### Your instructions
With pictures left out, only the lines from the one containing "Given: Click grey" through the end of the records should be reproduced exactly, please.

● ● ●

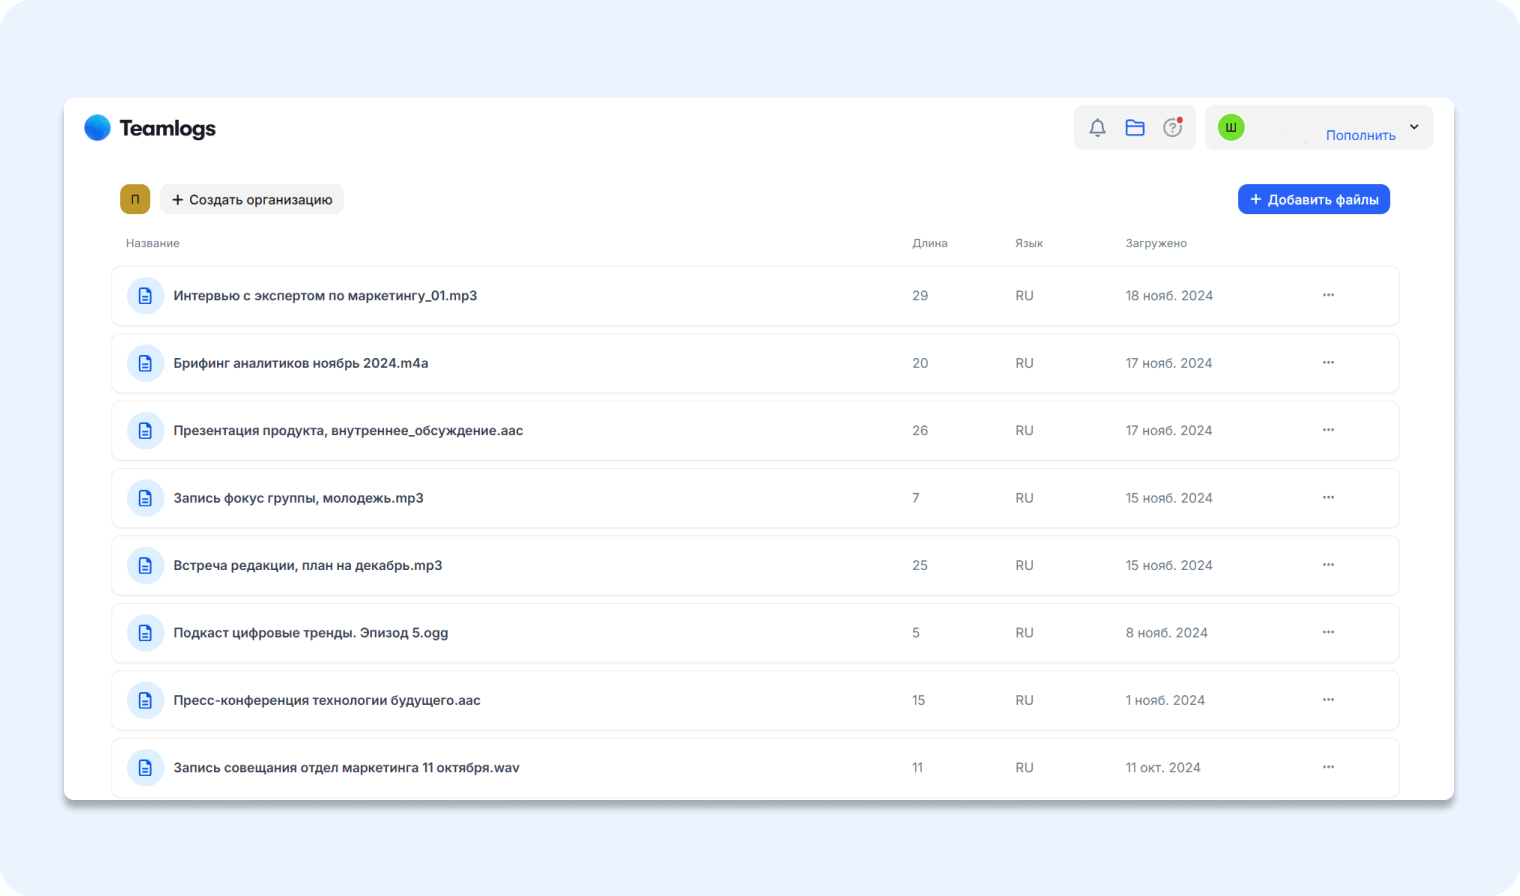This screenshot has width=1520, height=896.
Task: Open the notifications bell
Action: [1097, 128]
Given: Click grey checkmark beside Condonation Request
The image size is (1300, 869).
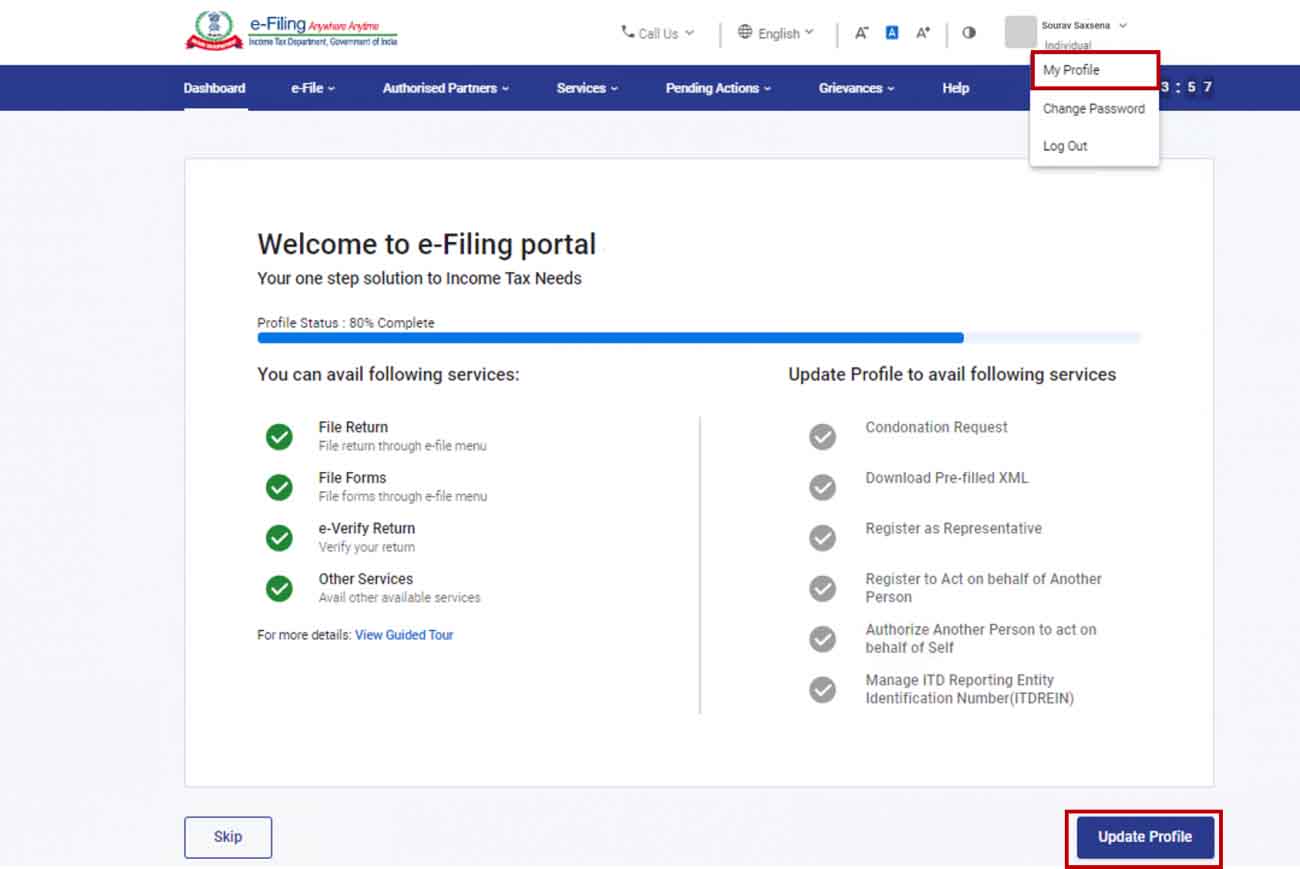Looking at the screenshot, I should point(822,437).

● ● ●

### Answer to this exercise
Given: Click grey checkmark beside Condonation Request
The image size is (1300, 869).
Looking at the screenshot, I should point(822,437).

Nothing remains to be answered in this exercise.